_Records to process_
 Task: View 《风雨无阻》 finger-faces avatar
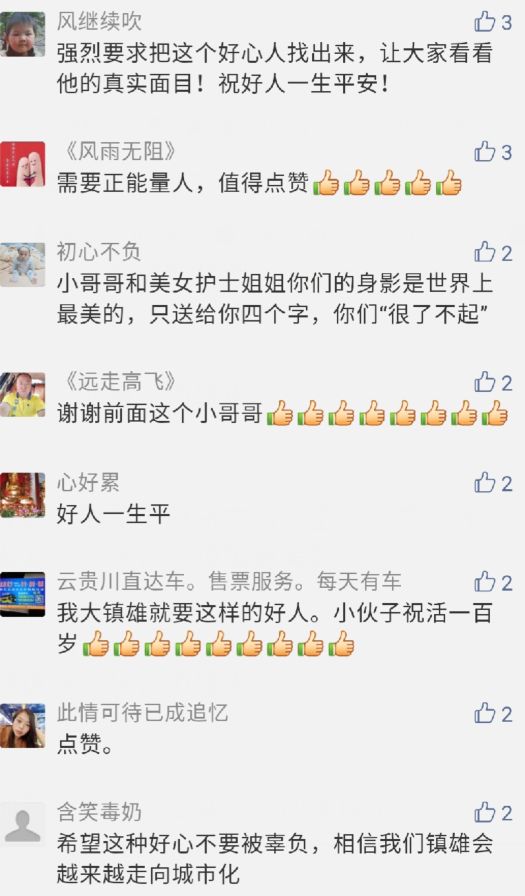22,164
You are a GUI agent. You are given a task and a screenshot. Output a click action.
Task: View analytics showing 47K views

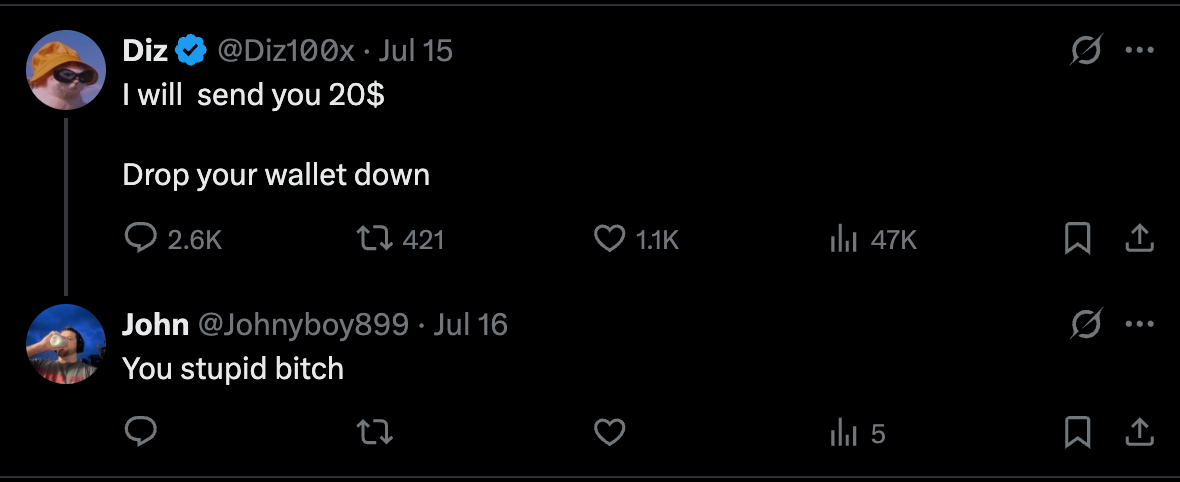(x=872, y=240)
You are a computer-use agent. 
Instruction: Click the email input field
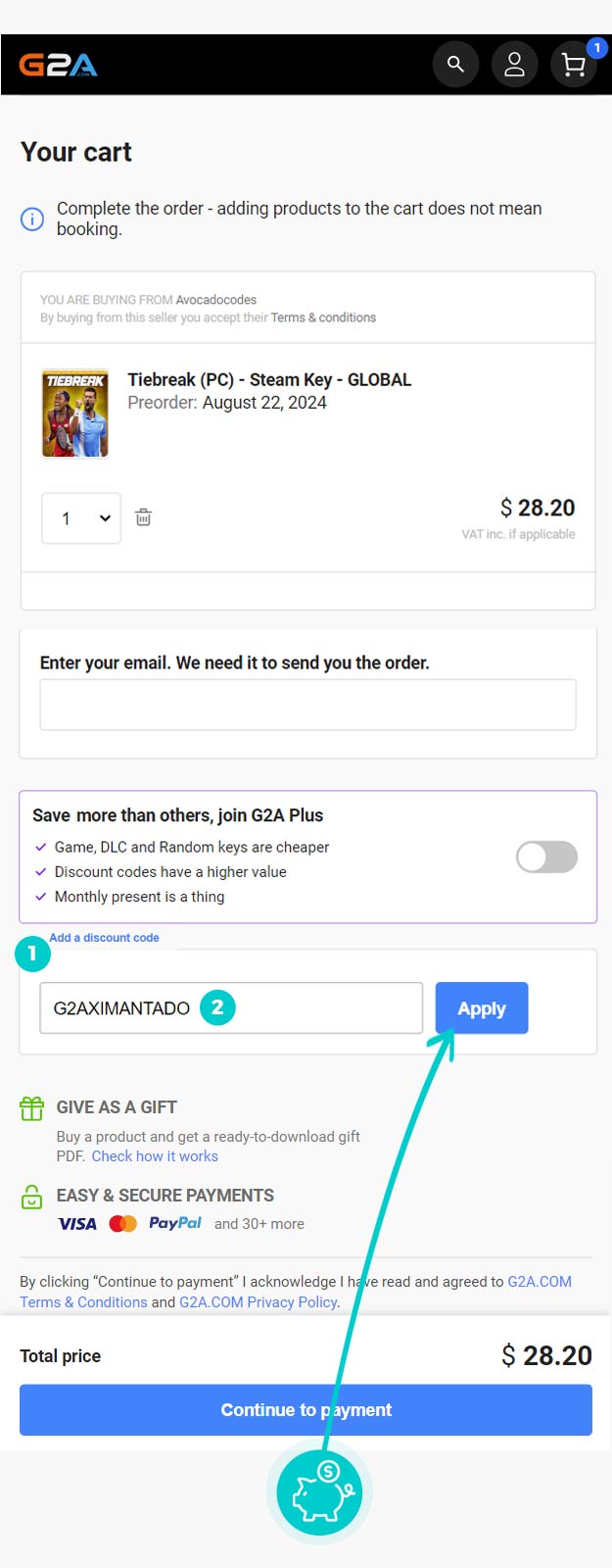tap(307, 705)
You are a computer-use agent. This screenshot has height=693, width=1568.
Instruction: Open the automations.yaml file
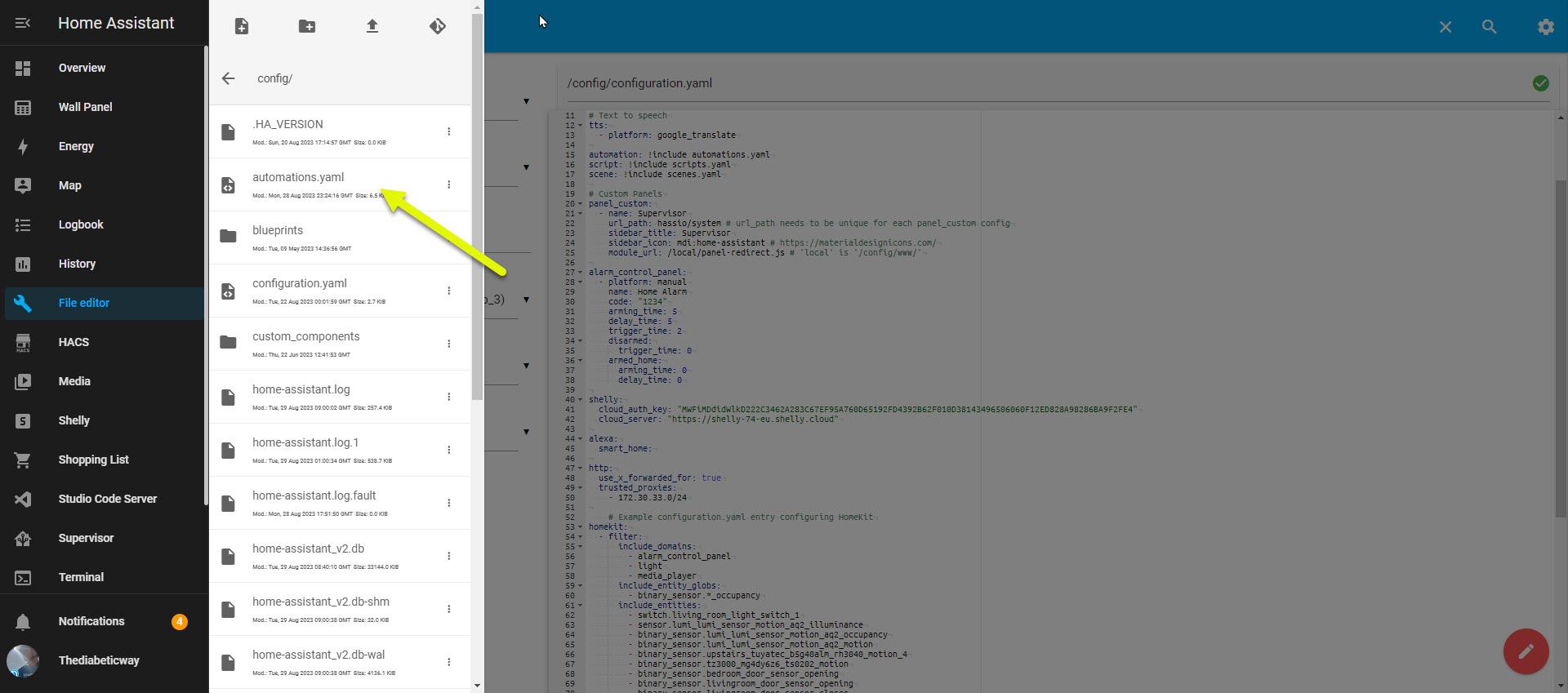click(298, 177)
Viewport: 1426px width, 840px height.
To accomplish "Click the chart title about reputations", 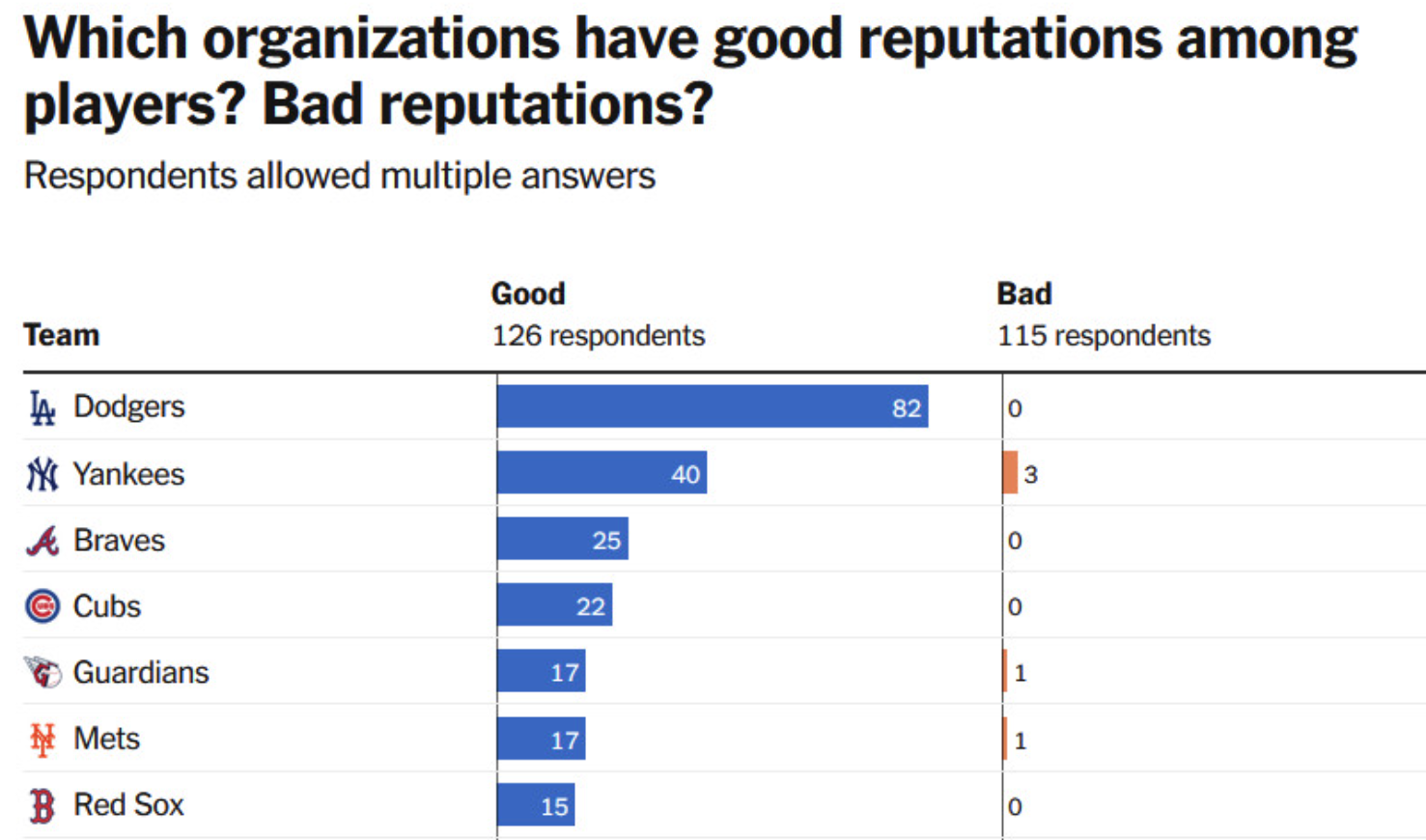I will [x=689, y=70].
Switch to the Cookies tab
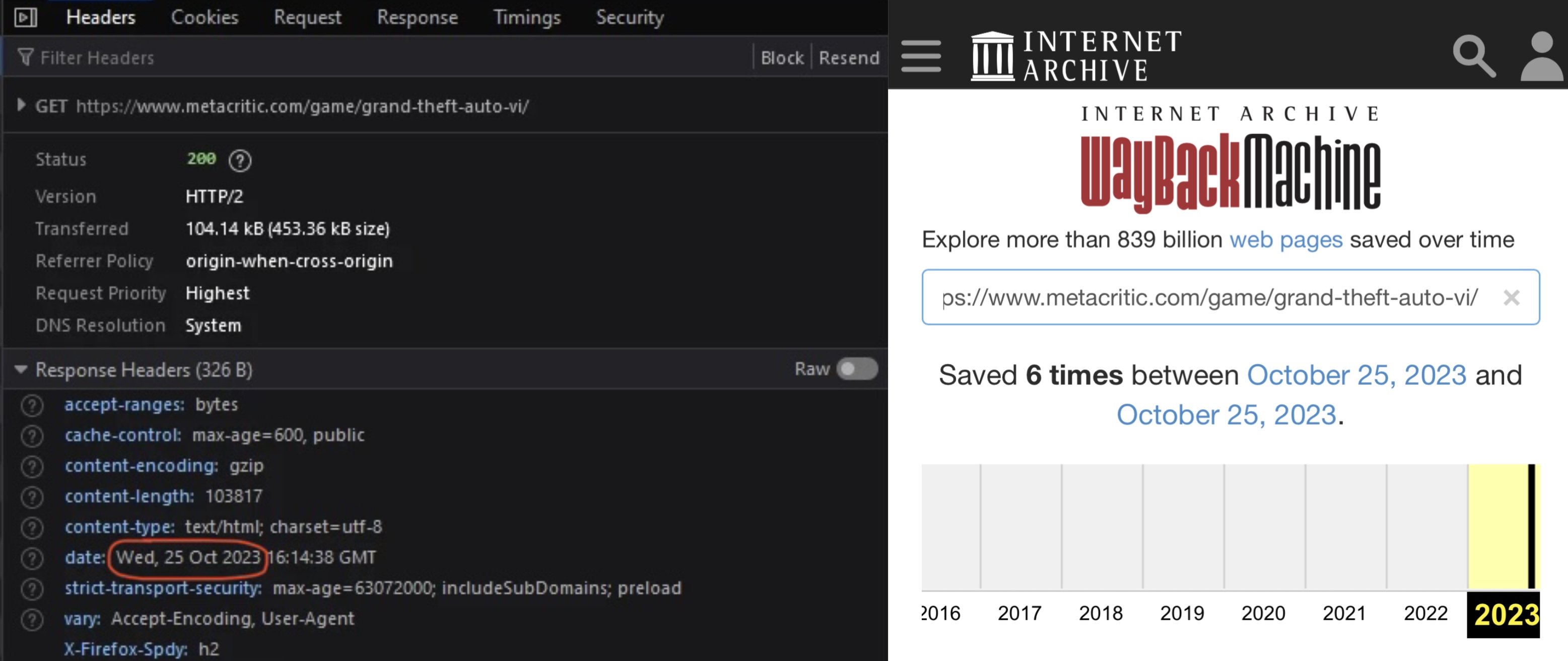1568x661 pixels. [204, 17]
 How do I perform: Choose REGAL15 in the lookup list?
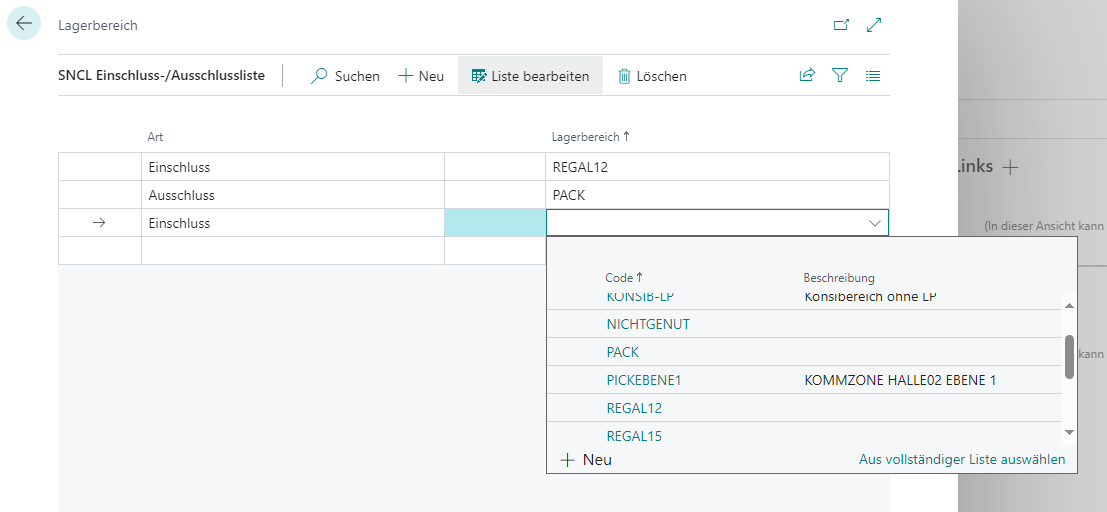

_What the task requires_
Report the number of lines in the listing above that include the word "screenshot", and nothing else.

_Solution to this exercise_
2